Did he have anyone around him during his Take That years that he could turn to? “No, and neither did they,” he says. “I wasn’t the only person isolated. There were five boys isolated. We were all having this fucking insane experience. There has to be an amount of disassociation whilst trying to understand all of these brand new feelings while watching your life become warped. And living inside the warp is surreal.” He likens it to being on drugs. “I first took LSD when I was 15 and I shouldn’t have taken LSD when I was 15. I shouldn’t have taken fame. It’s the same thing. I’m glad I did, and I’m glad I’m through the other side, and I’m glad I’ve experienced what I’ve experienced, and achieved what I’ve achieved, but it is a drug like LSD.”
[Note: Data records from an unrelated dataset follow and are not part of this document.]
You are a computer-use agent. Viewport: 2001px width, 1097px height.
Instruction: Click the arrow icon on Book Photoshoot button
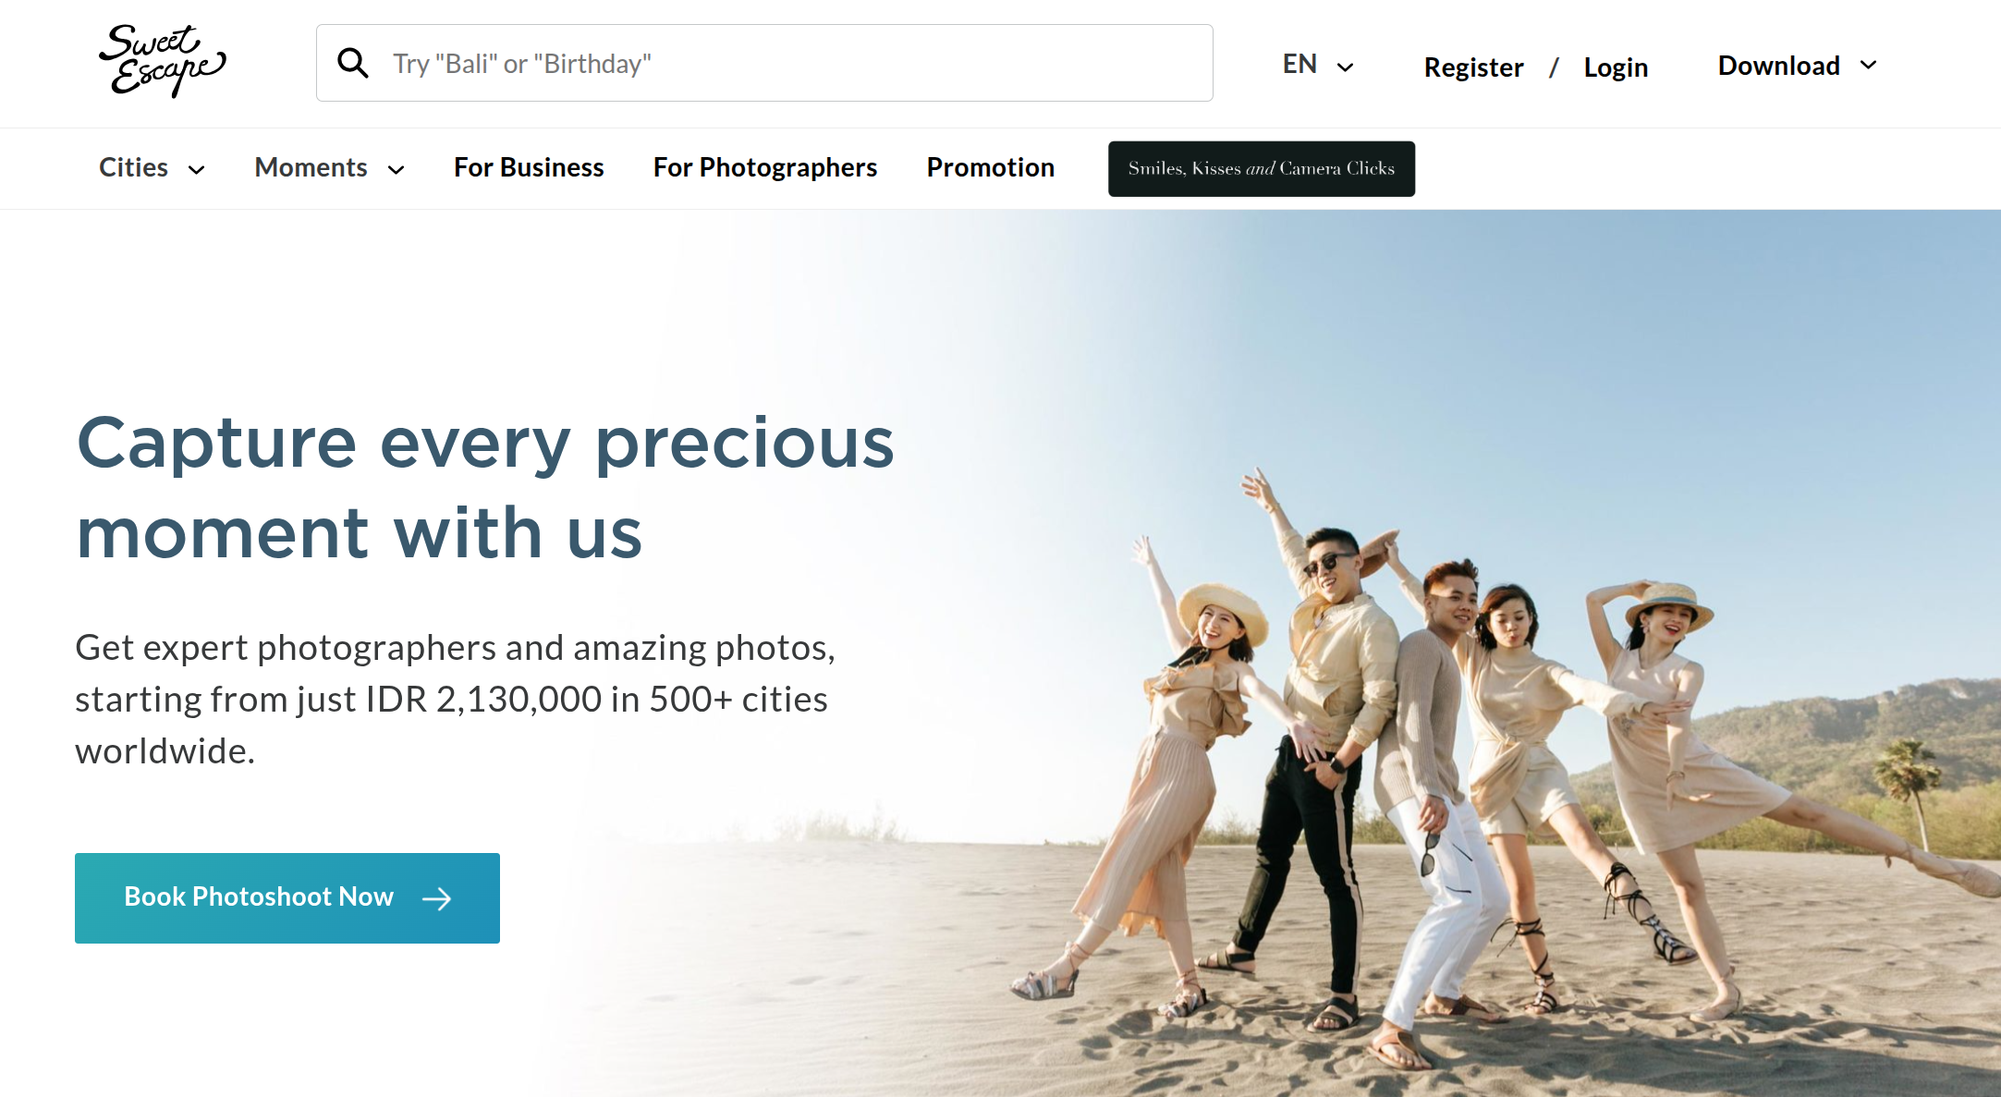(x=436, y=898)
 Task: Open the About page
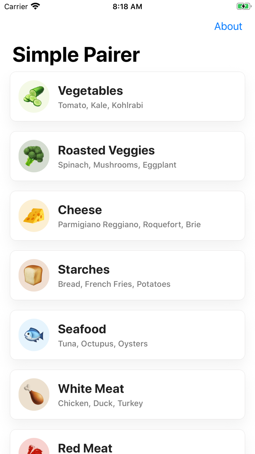click(228, 26)
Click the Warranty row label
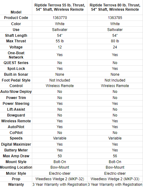143x187 pixels. (x=16, y=185)
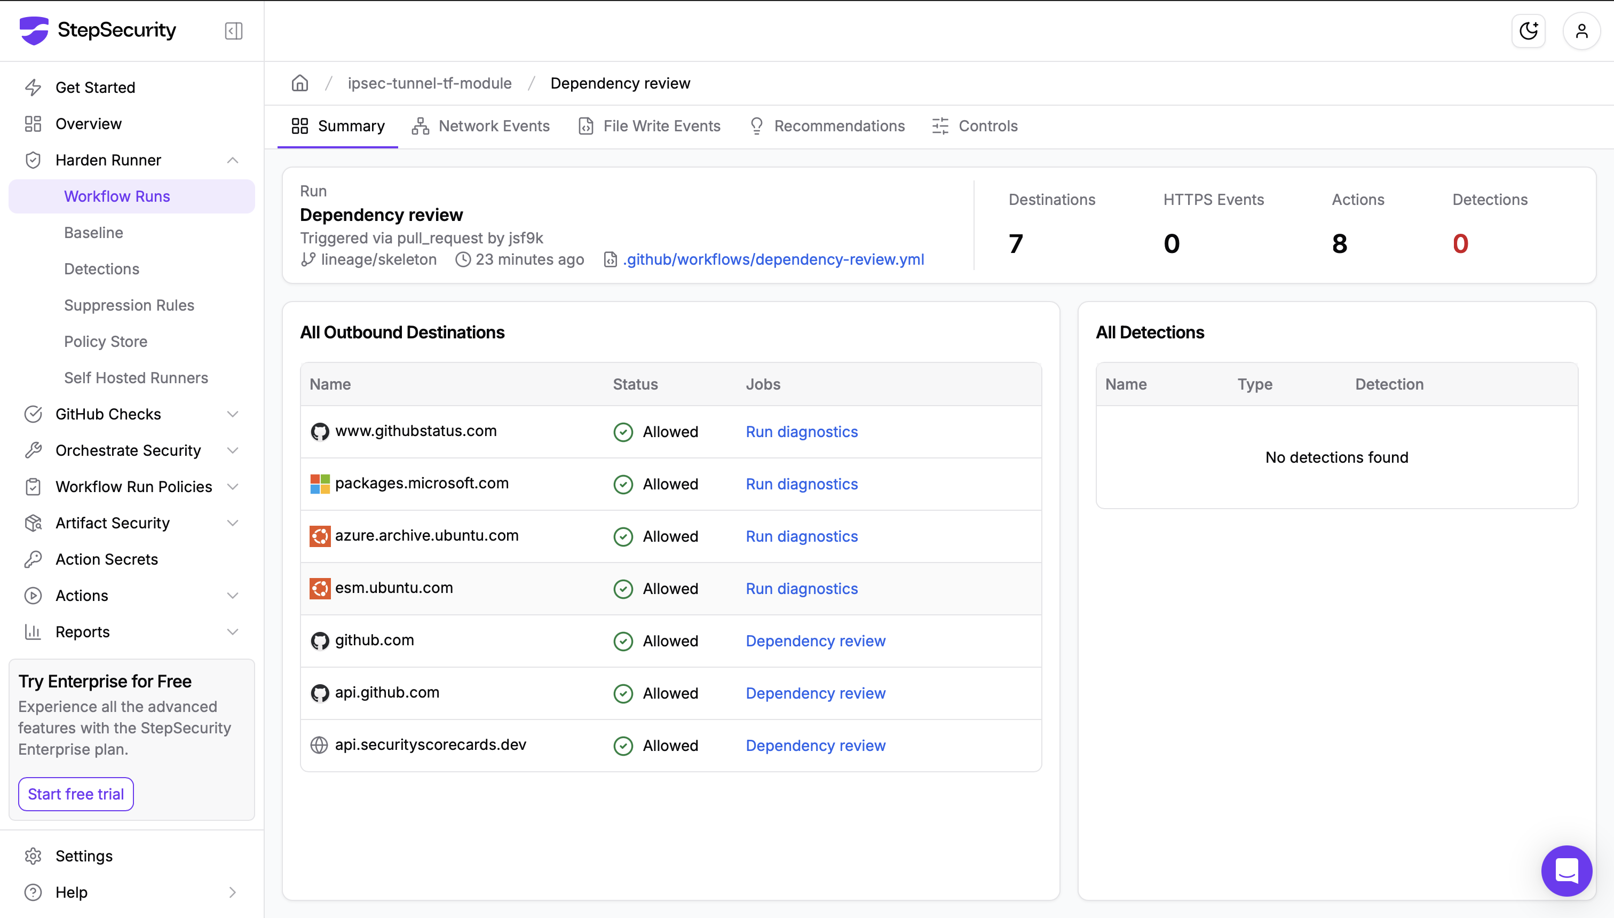The width and height of the screenshot is (1614, 918).
Task: Click the Action Secrets key icon
Action: pos(33,559)
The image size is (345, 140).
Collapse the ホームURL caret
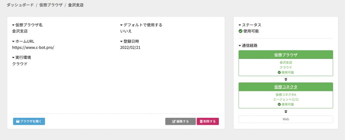(x=13, y=41)
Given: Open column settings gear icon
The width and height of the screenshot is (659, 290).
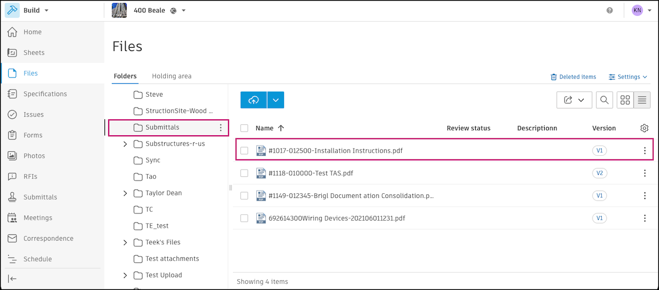Looking at the screenshot, I should 644,128.
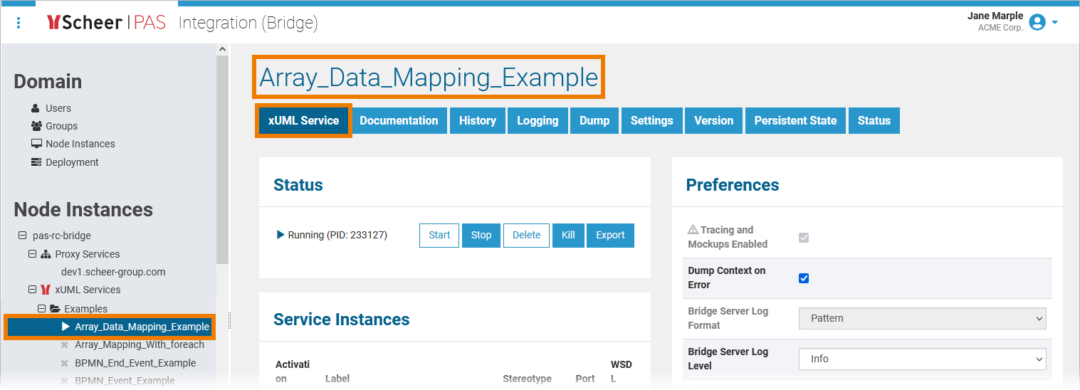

The villains in the story presented by Better Man shift constantly throughout. His dad, played as selfish and self-absorbed by Steve Pemberton, is an early contender. Martin-Smith is another, while Gary Barlow, played as a nerdy librarian with two left feet, is shown sapping Williams’s confidence as Take That go from early performances in gay clubs to Top of the Pops.
“No, I’m the main villain,” Williams says. “I’m the main arsehole.”
“Yeah, one of the things Rob said very early on was that no-one comes across worse than he does,” adds Gracey.
“Because legally we couldn’t,” Williams quips. I point out that the notoriously litigious Martin-Smith (he sued Williams in 2006 for implying he ripped off Take That on his song The 90s) is introduced as a “first class cunt”. “Yeah, but that’s just an opinion,” smiles Williams.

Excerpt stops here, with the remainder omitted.